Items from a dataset
-.-.-

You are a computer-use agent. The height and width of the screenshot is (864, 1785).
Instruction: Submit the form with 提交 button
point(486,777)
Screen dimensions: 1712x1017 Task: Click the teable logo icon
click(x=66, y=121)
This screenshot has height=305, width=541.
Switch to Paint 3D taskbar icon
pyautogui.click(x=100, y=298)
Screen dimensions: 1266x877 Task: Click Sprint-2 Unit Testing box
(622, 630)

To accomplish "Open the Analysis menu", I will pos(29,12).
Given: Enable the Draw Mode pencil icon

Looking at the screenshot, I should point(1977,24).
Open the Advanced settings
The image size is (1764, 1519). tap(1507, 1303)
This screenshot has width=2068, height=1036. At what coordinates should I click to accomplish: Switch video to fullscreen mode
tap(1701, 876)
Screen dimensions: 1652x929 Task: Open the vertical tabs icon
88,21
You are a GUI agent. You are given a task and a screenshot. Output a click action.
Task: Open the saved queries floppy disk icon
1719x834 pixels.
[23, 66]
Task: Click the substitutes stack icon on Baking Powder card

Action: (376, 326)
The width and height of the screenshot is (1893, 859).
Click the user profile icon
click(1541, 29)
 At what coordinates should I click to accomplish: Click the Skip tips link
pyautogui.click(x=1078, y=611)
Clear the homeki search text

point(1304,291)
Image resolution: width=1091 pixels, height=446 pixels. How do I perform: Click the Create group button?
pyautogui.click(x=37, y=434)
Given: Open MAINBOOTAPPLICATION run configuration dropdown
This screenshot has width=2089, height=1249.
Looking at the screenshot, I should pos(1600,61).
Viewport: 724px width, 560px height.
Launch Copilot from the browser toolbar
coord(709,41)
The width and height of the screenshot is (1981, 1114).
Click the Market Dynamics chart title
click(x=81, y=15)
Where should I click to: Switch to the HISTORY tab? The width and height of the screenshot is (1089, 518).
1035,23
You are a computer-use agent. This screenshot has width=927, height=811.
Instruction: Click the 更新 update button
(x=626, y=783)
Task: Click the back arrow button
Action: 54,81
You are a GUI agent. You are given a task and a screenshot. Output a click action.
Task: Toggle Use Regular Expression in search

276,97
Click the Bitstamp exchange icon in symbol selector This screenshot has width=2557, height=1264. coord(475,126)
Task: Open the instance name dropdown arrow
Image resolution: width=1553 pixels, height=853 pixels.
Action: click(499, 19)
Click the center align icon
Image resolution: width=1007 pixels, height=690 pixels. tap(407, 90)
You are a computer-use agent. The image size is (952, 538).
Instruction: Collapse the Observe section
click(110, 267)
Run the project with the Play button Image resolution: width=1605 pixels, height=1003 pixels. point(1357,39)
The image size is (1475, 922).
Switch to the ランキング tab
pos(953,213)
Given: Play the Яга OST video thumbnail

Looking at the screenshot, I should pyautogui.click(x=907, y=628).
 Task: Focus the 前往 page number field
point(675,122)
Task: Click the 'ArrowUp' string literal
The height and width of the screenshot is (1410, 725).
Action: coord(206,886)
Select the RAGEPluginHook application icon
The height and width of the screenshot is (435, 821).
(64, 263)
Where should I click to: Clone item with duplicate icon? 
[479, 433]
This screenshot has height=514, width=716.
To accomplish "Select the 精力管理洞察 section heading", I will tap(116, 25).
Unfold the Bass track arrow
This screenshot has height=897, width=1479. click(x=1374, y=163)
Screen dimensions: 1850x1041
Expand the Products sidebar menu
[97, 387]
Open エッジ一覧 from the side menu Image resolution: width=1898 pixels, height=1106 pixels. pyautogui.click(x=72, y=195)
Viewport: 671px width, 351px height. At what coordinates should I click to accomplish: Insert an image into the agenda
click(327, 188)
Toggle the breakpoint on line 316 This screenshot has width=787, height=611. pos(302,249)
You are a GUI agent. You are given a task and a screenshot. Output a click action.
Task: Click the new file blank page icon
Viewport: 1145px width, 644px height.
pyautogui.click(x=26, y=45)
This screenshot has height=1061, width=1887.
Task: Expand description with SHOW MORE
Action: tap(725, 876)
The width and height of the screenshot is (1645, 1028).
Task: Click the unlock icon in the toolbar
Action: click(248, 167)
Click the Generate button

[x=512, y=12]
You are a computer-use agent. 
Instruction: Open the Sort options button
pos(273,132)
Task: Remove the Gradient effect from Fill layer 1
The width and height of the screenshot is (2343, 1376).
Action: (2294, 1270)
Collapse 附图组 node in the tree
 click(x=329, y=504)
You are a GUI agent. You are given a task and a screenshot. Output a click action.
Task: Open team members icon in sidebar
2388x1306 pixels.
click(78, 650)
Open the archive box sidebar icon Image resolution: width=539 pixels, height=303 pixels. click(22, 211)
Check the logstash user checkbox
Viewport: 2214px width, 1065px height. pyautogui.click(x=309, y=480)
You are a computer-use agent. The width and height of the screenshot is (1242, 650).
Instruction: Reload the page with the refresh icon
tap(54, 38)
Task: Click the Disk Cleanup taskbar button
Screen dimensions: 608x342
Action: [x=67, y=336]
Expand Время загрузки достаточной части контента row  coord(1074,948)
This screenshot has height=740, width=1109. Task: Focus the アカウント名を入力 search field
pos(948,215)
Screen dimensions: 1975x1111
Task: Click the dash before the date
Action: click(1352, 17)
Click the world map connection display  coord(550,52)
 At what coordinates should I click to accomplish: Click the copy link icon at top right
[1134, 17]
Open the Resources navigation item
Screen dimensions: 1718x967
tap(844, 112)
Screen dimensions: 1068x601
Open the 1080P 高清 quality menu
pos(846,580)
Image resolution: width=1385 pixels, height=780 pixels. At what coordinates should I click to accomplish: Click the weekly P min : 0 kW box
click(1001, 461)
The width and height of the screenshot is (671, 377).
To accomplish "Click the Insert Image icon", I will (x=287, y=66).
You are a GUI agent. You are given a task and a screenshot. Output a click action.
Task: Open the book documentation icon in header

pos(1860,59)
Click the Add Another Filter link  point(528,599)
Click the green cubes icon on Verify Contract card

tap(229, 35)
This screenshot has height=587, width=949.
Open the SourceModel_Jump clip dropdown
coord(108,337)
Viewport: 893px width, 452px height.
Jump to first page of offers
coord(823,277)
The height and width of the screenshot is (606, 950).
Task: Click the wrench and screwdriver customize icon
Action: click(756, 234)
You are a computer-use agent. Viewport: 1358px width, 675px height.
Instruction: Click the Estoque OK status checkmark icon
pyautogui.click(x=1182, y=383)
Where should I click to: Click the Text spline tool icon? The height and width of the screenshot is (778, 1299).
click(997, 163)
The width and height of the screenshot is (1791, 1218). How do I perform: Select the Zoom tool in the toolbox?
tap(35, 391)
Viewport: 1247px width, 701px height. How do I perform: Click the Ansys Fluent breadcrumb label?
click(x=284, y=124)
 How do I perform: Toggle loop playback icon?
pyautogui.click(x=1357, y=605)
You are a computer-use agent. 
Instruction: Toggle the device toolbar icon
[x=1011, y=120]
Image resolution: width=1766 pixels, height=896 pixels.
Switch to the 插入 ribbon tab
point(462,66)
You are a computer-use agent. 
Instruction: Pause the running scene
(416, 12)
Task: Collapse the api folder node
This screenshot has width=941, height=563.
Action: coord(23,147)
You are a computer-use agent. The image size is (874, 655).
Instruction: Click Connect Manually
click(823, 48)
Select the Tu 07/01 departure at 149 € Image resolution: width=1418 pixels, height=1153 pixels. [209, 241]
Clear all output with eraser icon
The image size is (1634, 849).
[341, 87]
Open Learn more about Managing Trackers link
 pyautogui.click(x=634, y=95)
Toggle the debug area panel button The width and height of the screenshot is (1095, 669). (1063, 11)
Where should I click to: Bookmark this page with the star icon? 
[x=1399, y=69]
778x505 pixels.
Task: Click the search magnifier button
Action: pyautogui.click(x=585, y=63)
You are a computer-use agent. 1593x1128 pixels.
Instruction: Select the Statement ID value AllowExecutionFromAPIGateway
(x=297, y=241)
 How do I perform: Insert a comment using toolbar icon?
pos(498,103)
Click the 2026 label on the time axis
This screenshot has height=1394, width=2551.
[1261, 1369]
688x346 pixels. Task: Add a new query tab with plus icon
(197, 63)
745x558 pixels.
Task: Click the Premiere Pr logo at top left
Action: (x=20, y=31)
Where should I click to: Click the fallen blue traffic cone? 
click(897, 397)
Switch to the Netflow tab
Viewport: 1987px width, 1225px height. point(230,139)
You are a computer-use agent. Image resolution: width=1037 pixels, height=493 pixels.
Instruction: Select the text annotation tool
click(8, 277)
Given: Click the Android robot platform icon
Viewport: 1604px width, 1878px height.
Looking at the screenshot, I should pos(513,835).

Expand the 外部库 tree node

-.-.-

WORK REQUIRED | Copy out the lines of the data where the string "will" occurs.

TASK OUTPUT |
To accomplish "Open the Analysis menu", I will pos(29,12).
To accomplish "Select the 精力管理洞察 section heading", I will tap(116, 25).
To accomplish "Click the Insert Image icon", I will (x=287, y=66).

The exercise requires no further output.